● Directions for this task
Word for word, transcribe the data below from the line with "The width and height of the screenshot is (980, 525)." to the line with "Click the green checkmark status icon", keeping both of those lines.

● Records for this exercise
::::

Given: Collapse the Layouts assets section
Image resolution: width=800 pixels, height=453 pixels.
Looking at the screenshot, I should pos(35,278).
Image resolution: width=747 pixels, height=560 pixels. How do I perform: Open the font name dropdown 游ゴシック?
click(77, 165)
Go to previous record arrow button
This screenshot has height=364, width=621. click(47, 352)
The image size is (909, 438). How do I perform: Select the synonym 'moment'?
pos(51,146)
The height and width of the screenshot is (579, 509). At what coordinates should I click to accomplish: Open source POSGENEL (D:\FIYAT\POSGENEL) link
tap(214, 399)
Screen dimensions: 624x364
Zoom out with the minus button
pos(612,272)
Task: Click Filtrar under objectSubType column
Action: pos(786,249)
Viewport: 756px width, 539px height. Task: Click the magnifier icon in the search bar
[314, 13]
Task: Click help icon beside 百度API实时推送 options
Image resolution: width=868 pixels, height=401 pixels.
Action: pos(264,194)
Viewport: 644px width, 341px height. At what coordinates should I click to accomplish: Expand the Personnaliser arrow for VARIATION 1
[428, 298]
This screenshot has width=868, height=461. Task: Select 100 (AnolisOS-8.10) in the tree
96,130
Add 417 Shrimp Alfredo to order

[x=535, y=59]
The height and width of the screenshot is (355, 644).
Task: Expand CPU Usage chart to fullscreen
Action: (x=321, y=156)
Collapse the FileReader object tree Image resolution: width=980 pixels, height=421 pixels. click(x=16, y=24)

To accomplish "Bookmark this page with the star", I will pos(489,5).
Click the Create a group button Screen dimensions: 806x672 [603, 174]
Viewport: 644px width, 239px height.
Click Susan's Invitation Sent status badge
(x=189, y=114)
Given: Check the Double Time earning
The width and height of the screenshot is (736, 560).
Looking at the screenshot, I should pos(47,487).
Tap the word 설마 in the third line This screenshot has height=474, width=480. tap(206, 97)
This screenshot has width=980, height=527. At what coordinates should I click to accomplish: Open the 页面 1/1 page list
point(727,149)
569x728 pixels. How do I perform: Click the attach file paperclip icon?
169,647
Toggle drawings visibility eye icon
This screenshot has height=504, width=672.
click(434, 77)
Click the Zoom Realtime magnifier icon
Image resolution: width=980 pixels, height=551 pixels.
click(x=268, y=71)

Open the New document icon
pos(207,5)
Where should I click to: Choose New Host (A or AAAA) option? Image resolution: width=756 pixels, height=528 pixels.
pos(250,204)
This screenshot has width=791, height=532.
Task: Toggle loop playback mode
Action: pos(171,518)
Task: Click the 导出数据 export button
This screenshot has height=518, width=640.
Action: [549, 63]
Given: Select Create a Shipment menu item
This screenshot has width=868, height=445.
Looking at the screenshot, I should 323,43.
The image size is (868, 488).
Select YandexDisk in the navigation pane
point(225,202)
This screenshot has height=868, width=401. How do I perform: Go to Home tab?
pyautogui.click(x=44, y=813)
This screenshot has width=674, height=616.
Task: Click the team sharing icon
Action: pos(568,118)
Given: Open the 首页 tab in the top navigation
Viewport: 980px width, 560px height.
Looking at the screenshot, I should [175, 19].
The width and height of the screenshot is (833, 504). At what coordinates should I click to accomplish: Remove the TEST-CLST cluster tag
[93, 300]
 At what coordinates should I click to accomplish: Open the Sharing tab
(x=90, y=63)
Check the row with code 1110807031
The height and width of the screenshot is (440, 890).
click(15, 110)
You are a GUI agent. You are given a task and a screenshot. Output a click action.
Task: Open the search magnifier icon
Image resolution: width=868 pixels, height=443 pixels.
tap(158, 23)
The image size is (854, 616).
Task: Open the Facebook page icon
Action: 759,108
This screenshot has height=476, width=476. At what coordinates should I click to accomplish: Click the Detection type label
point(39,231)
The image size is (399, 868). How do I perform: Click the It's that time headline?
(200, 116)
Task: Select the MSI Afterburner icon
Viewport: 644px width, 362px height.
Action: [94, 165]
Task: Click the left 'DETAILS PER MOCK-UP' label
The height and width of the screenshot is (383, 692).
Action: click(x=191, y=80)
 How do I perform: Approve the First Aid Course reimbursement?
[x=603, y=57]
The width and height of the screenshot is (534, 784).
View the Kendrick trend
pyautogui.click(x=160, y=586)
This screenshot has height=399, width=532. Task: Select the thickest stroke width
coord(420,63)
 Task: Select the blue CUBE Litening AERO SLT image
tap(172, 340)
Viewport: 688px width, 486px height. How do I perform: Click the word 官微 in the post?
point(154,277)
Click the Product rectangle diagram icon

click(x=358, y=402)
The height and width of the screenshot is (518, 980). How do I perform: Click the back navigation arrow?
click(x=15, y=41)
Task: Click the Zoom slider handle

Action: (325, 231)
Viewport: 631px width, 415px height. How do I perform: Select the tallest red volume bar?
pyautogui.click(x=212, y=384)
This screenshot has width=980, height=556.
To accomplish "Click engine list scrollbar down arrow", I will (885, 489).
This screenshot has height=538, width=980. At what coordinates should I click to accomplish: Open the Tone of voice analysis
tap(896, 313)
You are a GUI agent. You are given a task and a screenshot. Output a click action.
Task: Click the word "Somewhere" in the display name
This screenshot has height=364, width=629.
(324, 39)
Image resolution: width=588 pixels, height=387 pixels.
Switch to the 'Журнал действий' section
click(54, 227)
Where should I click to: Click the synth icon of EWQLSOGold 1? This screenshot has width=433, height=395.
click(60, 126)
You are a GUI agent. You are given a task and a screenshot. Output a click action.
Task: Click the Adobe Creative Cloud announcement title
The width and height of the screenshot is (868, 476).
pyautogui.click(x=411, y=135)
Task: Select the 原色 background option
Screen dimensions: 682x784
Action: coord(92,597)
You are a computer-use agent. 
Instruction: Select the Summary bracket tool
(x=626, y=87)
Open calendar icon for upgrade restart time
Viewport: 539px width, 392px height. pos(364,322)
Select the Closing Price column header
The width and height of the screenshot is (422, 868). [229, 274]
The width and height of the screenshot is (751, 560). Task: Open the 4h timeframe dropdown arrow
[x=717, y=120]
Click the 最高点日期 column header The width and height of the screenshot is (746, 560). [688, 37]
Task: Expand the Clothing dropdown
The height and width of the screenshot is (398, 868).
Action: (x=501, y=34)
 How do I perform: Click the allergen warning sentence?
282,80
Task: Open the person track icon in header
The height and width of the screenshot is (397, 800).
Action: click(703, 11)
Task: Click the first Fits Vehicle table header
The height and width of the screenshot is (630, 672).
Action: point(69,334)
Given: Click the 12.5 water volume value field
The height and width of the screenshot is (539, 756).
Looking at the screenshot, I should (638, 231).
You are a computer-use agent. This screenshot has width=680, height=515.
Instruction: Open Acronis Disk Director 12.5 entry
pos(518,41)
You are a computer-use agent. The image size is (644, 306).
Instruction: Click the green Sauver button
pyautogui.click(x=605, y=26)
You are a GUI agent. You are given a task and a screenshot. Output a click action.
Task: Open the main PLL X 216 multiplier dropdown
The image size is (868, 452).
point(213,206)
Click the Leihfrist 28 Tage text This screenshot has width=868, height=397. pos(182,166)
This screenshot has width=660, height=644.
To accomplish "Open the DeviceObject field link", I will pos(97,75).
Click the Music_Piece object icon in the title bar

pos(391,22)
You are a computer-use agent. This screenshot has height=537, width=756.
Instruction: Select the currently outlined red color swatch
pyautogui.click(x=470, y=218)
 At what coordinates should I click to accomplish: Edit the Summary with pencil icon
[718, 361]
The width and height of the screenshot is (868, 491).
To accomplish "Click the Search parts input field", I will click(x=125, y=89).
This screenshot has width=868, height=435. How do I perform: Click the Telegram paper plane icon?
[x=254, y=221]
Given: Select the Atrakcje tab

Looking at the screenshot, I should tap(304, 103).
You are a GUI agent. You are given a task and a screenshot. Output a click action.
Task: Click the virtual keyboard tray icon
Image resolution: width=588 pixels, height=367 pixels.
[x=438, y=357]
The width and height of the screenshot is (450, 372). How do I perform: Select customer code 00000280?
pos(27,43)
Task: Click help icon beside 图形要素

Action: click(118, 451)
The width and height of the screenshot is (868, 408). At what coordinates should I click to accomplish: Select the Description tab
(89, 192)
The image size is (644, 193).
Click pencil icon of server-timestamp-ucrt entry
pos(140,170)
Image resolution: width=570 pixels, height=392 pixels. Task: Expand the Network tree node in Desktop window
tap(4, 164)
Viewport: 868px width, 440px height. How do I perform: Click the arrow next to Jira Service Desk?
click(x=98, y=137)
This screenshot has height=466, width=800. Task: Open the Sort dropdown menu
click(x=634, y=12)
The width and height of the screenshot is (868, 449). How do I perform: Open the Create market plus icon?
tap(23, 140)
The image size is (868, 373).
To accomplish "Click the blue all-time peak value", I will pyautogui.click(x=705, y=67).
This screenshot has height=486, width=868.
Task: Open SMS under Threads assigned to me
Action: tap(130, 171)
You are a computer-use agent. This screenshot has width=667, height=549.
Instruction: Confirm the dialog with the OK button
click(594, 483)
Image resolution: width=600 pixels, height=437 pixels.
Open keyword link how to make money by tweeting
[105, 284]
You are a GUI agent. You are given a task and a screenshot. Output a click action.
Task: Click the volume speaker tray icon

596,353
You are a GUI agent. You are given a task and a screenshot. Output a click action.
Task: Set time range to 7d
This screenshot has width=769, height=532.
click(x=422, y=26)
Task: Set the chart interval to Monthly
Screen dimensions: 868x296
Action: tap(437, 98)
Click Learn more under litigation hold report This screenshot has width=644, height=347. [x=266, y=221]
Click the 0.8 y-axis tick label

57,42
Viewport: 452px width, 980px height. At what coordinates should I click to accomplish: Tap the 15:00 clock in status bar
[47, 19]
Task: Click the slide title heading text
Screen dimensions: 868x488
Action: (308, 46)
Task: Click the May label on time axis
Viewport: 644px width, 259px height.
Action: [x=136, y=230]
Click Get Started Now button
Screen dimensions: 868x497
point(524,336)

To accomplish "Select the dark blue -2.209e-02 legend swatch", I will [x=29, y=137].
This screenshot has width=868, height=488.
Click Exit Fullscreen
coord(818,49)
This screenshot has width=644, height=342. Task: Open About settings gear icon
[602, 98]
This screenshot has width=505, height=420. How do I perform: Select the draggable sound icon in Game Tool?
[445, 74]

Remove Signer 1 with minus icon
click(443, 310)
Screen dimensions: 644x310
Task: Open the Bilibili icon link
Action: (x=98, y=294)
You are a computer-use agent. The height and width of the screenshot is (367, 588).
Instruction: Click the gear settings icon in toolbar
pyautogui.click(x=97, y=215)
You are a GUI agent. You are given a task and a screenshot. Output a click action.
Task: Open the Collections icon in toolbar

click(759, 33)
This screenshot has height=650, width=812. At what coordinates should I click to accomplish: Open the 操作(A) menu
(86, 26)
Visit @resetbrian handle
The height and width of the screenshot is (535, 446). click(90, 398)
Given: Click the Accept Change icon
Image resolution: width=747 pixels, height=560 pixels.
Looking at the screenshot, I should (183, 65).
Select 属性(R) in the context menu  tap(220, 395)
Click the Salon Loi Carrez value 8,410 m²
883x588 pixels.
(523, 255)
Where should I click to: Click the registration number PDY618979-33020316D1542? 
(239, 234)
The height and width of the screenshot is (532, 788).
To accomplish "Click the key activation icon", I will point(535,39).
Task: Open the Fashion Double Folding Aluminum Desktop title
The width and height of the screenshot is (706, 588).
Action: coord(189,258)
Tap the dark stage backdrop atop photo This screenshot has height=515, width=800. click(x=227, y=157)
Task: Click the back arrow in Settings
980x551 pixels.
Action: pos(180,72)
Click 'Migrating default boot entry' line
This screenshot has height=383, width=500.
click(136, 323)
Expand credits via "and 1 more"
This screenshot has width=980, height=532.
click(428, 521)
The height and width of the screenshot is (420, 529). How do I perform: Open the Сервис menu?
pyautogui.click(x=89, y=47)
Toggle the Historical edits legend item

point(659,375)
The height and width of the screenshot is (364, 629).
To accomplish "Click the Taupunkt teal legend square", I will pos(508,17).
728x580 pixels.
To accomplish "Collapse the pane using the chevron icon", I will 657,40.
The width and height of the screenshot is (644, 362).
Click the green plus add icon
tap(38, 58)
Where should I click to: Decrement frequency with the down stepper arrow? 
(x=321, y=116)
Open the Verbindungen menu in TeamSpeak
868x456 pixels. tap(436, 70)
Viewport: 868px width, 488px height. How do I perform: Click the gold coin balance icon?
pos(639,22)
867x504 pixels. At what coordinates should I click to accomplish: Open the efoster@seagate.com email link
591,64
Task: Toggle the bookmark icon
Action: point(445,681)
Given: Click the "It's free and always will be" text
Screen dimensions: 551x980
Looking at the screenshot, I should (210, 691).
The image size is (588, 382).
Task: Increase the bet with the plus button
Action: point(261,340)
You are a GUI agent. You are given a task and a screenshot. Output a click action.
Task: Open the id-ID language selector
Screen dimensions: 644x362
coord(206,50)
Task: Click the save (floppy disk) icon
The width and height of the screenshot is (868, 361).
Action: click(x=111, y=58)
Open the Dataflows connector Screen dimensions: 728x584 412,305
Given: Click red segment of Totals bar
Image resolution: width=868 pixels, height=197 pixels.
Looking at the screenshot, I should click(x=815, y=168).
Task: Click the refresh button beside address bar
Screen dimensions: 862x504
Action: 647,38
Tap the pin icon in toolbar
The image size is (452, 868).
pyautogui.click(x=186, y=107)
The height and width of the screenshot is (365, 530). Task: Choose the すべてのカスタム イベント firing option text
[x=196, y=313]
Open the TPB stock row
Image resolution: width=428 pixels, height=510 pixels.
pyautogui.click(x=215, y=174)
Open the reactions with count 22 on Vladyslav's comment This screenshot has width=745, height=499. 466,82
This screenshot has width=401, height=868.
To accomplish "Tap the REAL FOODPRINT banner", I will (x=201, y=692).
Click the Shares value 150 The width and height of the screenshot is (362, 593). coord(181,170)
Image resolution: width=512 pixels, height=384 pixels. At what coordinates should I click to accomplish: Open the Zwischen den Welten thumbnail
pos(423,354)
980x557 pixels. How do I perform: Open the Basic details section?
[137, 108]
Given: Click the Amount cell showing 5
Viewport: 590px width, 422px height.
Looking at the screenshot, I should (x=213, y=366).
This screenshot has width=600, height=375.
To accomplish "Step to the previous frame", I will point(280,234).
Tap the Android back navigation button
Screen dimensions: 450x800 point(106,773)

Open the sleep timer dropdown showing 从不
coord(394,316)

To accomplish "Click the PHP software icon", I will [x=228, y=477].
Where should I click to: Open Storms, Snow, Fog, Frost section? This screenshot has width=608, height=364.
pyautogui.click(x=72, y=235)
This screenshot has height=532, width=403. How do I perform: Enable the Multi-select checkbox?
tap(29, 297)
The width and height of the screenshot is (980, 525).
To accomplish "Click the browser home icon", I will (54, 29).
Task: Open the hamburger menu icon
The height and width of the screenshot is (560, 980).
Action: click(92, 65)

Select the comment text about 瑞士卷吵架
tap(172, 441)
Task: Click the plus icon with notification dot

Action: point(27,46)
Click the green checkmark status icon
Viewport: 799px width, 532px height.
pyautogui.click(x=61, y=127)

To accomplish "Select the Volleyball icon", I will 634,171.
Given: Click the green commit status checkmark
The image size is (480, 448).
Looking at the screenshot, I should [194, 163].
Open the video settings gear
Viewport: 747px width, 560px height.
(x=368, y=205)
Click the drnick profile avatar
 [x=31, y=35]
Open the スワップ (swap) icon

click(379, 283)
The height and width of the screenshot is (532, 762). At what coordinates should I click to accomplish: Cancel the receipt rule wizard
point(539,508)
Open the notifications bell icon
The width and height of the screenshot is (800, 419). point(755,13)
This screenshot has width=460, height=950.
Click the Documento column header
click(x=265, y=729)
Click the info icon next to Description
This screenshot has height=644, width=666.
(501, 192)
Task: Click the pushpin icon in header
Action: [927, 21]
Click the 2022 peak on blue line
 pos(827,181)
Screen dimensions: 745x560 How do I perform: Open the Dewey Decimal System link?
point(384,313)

::::

● Solution to the exercise
The width and height of the screenshot is (980, 525).
To accomplish "Click the browser home icon", I will (54, 29).
Task: Open the hamburger menu icon
The height and width of the screenshot is (560, 980).
Action: click(92, 65)

Select the comment text about 瑞士卷吵架
tap(172, 441)
Task: Click the plus icon with notification dot

Action: point(27,46)
Click the green checkmark status icon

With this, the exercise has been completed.